◆ Activity:
Write out the data once more, exactly as it reads.

◆ Working data:
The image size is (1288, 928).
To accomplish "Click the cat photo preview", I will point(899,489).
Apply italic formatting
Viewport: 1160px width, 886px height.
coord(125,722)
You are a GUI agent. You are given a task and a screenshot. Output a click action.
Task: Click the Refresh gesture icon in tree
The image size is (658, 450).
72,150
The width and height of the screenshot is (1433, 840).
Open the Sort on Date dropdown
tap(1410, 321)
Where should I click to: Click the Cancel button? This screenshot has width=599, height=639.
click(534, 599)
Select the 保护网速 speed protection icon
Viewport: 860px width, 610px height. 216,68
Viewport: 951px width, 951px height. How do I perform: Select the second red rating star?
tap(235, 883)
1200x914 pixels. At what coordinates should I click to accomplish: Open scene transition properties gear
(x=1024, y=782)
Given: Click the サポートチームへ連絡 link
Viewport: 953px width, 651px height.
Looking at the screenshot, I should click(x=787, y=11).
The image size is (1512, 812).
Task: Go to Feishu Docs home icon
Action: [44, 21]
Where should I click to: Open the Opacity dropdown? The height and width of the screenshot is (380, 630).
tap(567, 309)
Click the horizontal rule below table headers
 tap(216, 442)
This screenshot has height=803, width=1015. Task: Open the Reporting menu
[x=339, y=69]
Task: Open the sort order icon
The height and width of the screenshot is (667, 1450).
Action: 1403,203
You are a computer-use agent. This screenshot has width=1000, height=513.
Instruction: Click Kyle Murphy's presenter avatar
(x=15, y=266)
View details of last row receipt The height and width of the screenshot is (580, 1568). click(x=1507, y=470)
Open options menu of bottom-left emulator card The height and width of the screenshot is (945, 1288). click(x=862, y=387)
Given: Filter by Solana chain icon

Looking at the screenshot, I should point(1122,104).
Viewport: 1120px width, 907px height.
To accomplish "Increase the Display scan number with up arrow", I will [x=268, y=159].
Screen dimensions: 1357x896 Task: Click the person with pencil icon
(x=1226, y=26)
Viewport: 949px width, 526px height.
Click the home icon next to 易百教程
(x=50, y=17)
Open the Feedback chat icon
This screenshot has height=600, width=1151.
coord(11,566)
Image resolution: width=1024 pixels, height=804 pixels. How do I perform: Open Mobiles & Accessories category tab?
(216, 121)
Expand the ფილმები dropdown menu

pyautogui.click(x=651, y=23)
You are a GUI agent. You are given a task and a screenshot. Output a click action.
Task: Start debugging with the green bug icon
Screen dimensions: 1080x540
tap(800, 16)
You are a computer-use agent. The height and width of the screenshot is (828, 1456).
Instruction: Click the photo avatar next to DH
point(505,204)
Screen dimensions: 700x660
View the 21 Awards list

◆ Your response:
The image size is (1288, 928).
To accomplish "Click the cat photo preview", I will point(899,489).
Apply italic formatting
Viewport: 1160px width, 886px height.
coord(125,722)
You are a GUI agent. You are given a task and a screenshot. Output a click action.
Task: Click the Refresh gesture icon in tree
The image size is (658, 450).
72,150
The width and height of the screenshot is (1433, 840).
Open the Sort on Date dropdown
tap(1410, 321)
Where should I click to: Click the Cancel button? This screenshot has width=599, height=639.
click(534, 599)
Select the 保护网速 speed protection icon
Viewport: 860px width, 610px height. 216,68
Viewport: 951px width, 951px height. How do I perform: Select the second red rating star?
tap(235, 883)
1200x914 pixels. At what coordinates should I click to accomplish: Open scene transition properties gear
(x=1024, y=782)
Given: Click the サポートチームへ連絡 link
Viewport: 953px width, 651px height.
Looking at the screenshot, I should click(x=787, y=11).
The image size is (1512, 812).
Task: Go to Feishu Docs home icon
Action: [44, 21]
Where should I click to: Open the Opacity dropdown? The height and width of the screenshot is (380, 630).
tap(567, 309)
Click the horizontal rule below table headers
 tap(216, 442)
This screenshot has height=803, width=1015. Task: Open the Reporting menu
[x=339, y=69]
Task: Open the sort order icon
The height and width of the screenshot is (667, 1450).
Action: 1403,203
You are a computer-use agent. This screenshot has width=1000, height=513.
Instruction: Click Kyle Murphy's presenter avatar
(x=15, y=266)
View details of last row receipt The height and width of the screenshot is (580, 1568). click(x=1507, y=470)
Open options menu of bottom-left emulator card The height and width of the screenshot is (945, 1288). click(x=862, y=387)
Given: Filter by Solana chain icon

Looking at the screenshot, I should point(1122,104).
Viewport: 1120px width, 907px height.
To accomplish "Increase the Display scan number with up arrow", I will [x=268, y=159].
Screen dimensions: 1357x896 Task: Click the person with pencil icon
(x=1226, y=26)
Viewport: 949px width, 526px height.
Click the home icon next to 易百教程
(x=50, y=17)
Open the Feedback chat icon
This screenshot has height=600, width=1151.
coord(11,566)
Image resolution: width=1024 pixels, height=804 pixels. How do I perform: Open Mobiles & Accessories category tab?
(216, 121)
Expand the ფილმები dropdown menu

pyautogui.click(x=651, y=23)
You are a GUI agent. You are given a task and a screenshot. Output a click action.
Task: Start debugging with the green bug icon
Screen dimensions: 1080x540
tap(800, 16)
You are a computer-use agent. The height and width of the screenshot is (828, 1456).
Instruction: Click the photo avatar next to DH
point(505,204)
Screen dimensions: 700x660
View the 21 Awards list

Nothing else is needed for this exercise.